Task statement: Scan the material for the word "Painter", then return every line where it appears.

<<<<

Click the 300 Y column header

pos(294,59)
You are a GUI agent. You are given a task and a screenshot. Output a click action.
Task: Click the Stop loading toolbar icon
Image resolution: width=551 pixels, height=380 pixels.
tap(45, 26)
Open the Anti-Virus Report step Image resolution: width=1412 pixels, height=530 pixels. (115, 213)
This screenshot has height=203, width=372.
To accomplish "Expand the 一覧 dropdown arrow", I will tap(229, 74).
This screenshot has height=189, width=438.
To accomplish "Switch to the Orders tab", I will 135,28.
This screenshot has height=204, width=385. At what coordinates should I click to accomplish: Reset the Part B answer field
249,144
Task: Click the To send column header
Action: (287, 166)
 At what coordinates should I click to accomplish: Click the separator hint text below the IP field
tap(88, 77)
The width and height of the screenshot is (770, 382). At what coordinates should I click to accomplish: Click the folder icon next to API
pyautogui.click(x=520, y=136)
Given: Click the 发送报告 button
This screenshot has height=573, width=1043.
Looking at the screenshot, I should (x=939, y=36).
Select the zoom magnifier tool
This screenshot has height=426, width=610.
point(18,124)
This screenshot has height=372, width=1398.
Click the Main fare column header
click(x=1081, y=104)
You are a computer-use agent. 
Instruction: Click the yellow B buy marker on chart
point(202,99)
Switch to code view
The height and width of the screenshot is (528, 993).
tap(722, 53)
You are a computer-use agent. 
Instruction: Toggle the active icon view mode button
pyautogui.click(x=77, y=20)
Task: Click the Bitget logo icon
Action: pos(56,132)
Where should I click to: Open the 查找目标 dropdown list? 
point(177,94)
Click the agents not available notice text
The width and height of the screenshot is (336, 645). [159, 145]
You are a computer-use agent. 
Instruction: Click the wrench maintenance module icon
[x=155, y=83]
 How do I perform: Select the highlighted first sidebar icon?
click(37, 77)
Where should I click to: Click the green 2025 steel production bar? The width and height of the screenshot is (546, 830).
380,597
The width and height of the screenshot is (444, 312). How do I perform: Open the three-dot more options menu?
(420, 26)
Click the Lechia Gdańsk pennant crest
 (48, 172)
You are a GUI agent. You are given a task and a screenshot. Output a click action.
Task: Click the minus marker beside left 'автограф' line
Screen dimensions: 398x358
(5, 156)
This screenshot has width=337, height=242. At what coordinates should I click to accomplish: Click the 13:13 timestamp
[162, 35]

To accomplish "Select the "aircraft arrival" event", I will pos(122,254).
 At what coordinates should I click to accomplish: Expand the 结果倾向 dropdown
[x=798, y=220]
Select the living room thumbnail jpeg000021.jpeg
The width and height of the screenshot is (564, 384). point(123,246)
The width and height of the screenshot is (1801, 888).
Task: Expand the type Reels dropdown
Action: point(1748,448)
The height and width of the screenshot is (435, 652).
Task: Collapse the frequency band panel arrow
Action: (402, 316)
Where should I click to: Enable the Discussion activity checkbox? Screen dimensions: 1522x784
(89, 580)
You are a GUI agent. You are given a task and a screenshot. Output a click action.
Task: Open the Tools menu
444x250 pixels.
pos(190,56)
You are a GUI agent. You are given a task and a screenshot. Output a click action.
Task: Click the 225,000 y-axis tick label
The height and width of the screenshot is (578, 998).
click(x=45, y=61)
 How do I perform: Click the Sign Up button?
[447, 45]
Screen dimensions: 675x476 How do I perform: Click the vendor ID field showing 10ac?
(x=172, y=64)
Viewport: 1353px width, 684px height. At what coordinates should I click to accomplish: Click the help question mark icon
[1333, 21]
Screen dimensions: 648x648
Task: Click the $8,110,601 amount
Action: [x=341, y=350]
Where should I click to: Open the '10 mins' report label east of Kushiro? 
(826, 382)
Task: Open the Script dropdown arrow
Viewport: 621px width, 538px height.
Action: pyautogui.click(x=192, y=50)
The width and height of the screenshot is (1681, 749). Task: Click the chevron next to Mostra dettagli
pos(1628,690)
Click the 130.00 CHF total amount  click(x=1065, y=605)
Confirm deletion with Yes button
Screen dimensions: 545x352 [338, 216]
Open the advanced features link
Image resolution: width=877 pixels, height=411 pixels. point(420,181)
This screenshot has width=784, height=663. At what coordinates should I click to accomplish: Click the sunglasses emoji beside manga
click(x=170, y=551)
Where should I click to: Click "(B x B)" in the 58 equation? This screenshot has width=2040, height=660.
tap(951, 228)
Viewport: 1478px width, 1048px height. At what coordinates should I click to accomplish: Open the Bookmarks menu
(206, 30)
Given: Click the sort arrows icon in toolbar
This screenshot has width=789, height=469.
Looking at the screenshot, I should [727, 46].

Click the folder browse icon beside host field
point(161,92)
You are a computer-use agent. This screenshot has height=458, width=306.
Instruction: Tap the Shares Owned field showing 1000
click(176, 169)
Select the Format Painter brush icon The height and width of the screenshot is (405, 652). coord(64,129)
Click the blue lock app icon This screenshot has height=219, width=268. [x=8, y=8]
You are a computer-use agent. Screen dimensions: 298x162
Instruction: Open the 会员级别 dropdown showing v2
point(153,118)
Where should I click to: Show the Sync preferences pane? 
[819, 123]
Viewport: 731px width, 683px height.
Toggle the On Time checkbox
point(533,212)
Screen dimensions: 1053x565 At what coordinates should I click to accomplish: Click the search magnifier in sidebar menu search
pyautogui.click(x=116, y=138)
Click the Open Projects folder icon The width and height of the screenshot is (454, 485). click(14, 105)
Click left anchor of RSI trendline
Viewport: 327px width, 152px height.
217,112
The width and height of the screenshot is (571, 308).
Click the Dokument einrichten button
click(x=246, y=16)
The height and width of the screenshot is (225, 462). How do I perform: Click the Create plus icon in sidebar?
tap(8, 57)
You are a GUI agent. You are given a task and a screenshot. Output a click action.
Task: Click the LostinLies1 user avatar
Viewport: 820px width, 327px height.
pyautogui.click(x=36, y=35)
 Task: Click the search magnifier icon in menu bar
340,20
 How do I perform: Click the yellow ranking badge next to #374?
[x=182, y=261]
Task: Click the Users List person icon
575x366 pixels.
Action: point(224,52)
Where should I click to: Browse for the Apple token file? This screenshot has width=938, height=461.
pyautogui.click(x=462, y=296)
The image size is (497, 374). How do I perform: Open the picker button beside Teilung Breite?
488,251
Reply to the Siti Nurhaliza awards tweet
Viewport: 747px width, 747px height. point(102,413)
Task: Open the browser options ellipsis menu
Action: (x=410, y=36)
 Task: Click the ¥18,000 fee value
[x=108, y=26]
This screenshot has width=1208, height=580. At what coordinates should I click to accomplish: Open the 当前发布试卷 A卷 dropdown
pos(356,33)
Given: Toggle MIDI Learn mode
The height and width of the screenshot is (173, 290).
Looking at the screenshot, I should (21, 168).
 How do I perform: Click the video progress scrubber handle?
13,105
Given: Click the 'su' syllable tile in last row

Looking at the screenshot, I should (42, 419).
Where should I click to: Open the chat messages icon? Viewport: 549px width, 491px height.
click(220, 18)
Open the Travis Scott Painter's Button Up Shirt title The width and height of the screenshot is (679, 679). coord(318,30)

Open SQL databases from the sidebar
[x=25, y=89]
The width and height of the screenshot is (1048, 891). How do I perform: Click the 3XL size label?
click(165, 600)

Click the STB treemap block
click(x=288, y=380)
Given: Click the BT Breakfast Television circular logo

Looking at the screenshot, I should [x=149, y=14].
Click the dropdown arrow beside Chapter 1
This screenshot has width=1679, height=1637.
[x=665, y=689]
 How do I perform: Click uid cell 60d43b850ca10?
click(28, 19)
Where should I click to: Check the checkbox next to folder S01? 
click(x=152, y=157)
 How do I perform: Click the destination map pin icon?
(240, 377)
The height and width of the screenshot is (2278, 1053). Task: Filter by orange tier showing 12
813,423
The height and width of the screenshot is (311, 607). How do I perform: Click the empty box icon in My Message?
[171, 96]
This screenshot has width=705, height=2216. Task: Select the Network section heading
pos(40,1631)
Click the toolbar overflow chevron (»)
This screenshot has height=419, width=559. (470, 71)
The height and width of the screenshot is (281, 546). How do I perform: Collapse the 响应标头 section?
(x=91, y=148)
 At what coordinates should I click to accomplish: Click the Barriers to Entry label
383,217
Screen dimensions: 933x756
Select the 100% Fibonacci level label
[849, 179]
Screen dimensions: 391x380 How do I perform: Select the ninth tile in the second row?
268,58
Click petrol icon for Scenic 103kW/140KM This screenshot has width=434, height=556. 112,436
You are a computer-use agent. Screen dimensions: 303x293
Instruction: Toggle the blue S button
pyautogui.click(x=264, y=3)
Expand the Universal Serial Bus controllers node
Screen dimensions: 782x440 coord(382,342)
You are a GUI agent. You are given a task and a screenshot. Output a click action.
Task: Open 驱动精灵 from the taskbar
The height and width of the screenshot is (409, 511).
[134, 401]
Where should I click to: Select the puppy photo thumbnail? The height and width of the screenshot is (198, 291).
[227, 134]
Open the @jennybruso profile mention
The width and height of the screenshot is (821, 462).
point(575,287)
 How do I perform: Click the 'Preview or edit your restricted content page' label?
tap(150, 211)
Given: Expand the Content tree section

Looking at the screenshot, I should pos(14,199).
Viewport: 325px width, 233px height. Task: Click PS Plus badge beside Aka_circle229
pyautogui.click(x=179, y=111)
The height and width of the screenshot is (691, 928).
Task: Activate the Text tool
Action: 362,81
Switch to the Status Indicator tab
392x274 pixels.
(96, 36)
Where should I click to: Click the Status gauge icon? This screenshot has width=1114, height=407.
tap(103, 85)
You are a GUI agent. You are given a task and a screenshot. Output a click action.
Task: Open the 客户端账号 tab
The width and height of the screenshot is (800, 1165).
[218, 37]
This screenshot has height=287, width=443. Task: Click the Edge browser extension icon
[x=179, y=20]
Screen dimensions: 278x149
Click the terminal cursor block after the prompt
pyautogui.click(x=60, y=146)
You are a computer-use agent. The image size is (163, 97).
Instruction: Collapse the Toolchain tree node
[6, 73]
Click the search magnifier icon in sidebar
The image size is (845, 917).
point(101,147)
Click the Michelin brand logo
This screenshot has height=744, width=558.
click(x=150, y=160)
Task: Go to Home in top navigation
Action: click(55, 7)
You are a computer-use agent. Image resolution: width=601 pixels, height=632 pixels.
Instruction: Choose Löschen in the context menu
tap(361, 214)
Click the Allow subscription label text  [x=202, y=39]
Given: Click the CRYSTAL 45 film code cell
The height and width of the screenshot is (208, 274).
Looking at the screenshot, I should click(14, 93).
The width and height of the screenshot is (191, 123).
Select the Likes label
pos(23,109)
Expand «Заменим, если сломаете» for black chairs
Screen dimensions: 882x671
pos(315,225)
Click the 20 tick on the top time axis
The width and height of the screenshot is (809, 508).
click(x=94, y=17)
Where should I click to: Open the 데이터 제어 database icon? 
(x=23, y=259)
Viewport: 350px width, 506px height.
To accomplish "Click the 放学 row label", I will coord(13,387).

>>>>

Result:
Select the Format Painter brush icon The height and width of the screenshot is (405, 652). coord(64,129)
Open the Travis Scott Painter's Button Up Shirt title The width and height of the screenshot is (679, 679). coord(318,30)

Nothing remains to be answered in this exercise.